> _Dataset entries_:
========

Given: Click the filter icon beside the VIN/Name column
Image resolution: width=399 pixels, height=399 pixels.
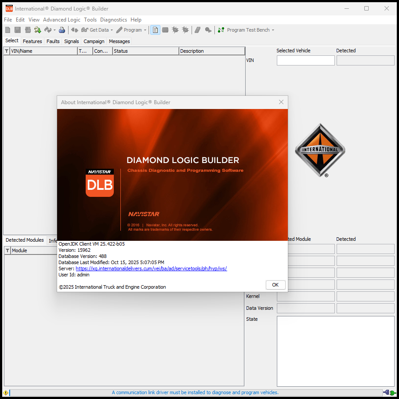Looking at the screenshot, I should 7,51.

========

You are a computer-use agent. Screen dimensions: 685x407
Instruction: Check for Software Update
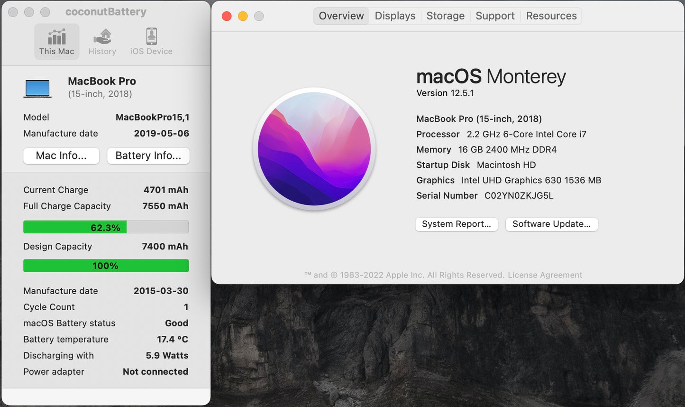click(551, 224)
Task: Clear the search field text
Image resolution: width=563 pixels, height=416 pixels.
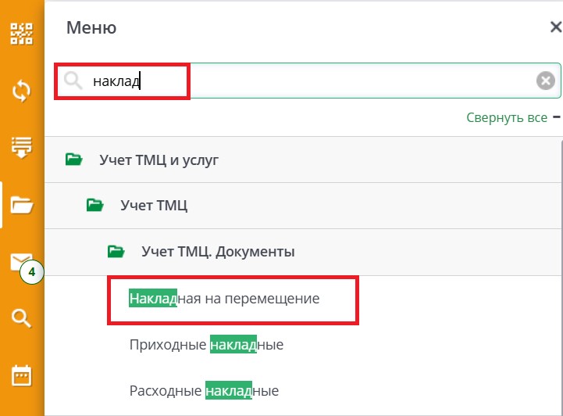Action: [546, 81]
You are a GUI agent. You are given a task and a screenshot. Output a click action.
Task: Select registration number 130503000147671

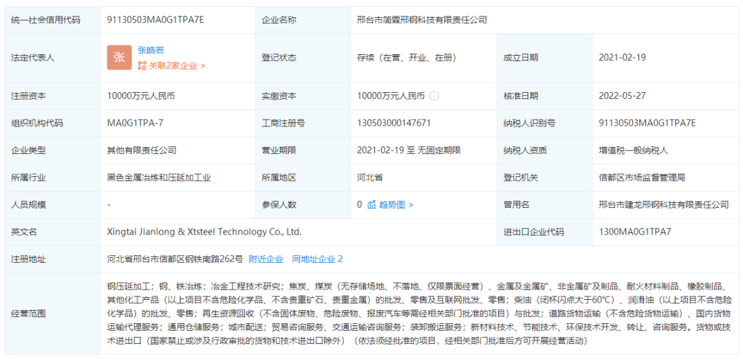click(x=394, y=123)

========

> _The problem_: Your answer should be a single number: the count of lines above with the word "agent".

> _Answer below_: 2